Exercise directions: In the note below about the empty drivers array, retype the part from "Since users can" up to and including "typecast the ARRAY_CARDINALITY().", word for word.

>> START Selected excerpt

Since users can enable/disable drivers at compile time, it may
happen that @drivers array is in fact empty (in both its
occurrences within the function). This means that
ARRAY_CARDINALITY() returns 0UL which makes gcc unhappy because
of loop condition:
i < ARRAY_CARDINALITY(drivers)
GCC complains that @i is unsigned and comparing an unsigned value
against 0 is always false. However, changing the type of @i to
ssize_t is not enough, because compiler still sees the unsigned
zero. The solution is to typecast the ARRAY_CARDINALITY().

>> END Selected excerpt
>> START Excerpted data

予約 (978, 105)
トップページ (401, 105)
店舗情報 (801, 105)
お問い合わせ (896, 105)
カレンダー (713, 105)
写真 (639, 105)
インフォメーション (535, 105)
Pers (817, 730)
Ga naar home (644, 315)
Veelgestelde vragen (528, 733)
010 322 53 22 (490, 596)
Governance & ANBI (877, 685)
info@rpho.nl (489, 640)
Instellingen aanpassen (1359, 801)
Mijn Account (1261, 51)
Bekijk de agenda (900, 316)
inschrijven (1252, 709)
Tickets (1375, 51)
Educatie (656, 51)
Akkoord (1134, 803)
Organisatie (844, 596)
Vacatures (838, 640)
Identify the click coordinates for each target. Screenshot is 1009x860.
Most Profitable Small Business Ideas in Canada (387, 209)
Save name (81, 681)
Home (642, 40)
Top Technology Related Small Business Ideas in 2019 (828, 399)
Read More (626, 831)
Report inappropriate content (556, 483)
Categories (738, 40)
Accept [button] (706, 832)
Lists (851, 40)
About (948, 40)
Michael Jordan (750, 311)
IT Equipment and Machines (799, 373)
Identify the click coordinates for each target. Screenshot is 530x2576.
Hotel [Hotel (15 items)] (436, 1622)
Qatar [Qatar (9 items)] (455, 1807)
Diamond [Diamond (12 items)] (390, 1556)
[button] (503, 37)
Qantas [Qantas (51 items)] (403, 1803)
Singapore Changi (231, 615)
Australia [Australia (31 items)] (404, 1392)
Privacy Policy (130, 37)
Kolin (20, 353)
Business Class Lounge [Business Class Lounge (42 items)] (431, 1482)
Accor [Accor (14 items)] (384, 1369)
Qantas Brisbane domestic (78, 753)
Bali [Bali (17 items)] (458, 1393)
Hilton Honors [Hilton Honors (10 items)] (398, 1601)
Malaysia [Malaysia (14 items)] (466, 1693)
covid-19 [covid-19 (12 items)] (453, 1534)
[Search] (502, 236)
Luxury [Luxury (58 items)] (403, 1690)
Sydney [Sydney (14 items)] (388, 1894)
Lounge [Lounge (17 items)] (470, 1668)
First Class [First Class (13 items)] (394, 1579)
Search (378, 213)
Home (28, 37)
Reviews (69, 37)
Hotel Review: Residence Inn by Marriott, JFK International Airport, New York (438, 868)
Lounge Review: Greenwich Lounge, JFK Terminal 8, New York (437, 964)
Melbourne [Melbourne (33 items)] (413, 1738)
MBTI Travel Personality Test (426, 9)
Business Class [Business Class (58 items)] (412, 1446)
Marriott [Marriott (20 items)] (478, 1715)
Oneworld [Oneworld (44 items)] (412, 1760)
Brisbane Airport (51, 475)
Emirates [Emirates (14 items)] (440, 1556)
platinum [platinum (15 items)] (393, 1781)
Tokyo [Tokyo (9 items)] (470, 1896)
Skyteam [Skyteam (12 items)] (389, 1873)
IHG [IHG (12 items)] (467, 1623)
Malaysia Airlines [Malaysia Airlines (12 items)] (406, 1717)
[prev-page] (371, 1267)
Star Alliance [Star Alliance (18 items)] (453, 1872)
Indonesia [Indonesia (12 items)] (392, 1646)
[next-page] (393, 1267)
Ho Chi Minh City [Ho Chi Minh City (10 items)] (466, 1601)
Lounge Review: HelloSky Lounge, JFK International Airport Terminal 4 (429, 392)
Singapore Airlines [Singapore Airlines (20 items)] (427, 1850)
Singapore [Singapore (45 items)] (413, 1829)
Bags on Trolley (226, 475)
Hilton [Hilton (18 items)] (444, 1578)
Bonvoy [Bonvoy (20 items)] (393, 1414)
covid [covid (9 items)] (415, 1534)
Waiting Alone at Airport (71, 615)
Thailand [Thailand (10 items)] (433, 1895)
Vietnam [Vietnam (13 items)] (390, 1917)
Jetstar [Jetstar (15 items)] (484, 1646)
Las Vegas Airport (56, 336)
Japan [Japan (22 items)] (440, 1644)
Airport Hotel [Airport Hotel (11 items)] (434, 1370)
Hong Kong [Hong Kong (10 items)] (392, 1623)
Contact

>> END Excerpted data

Problem solution:
Since users can enable/disable drivers at compile time, it may
happen that @drivers array is in fact empty (in both its
occurrences within the function). This means that
ARRAY_CARDINALITY() returns 0UL which makes gcc unhappy because
of loop condition:
i < ARRAY_CARDINALITY(drivers)
GCC complains that @i is unsigned and comparing an unsigned value
against 0 is always false. However, changing the type of @i to
ssize_t is not enough, because compiler still sees the unsigned
zero. The solution is to typecast the ARRAY_CARDINALITY().